- **Problem**: Please copy the listing below line for line, changing nothing.

(Stored items)

BEGIN

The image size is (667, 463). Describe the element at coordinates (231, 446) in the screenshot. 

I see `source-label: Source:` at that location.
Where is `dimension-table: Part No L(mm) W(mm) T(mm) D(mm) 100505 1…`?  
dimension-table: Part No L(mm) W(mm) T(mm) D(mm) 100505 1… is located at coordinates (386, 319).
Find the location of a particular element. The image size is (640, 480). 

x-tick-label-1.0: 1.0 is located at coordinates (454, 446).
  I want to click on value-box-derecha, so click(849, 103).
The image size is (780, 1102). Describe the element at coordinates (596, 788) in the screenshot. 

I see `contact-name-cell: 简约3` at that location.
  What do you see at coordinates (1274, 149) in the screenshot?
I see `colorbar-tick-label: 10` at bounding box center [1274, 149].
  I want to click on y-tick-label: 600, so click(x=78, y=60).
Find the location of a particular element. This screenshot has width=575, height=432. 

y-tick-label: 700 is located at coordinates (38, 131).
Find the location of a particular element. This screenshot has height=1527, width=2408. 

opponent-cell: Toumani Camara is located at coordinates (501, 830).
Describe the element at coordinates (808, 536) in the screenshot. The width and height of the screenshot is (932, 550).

END

- **Output for this exercise**:
The image size is (667, 463). Describe the element at coordinates (231, 446) in the screenshot. 

I see `source-label: Source:` at that location.
Where is `dimension-table: Part No L(mm) W(mm) T(mm) D(mm) 100505 1…`?  
dimension-table: Part No L(mm) W(mm) T(mm) D(mm) 100505 1… is located at coordinates (386, 319).
Find the location of a particular element. The image size is (640, 480). 

x-tick-label-1.0: 1.0 is located at coordinates (454, 446).
  I want to click on value-box-derecha, so click(849, 103).
The image size is (780, 1102). Describe the element at coordinates (596, 788) in the screenshot. 

I see `contact-name-cell: 简约3` at that location.
  What do you see at coordinates (1274, 149) in the screenshot?
I see `colorbar-tick-label: 10` at bounding box center [1274, 149].
  I want to click on y-tick-label: 600, so click(x=78, y=60).
Find the location of a particular element. This screenshot has width=575, height=432. 

y-tick-label: 700 is located at coordinates (38, 131).
Find the location of a particular element. This screenshot has height=1527, width=2408. 

opponent-cell: Toumani Camara is located at coordinates (501, 830).
Describe the element at coordinates (808, 536) in the screenshot. The width and height of the screenshot is (932, 550).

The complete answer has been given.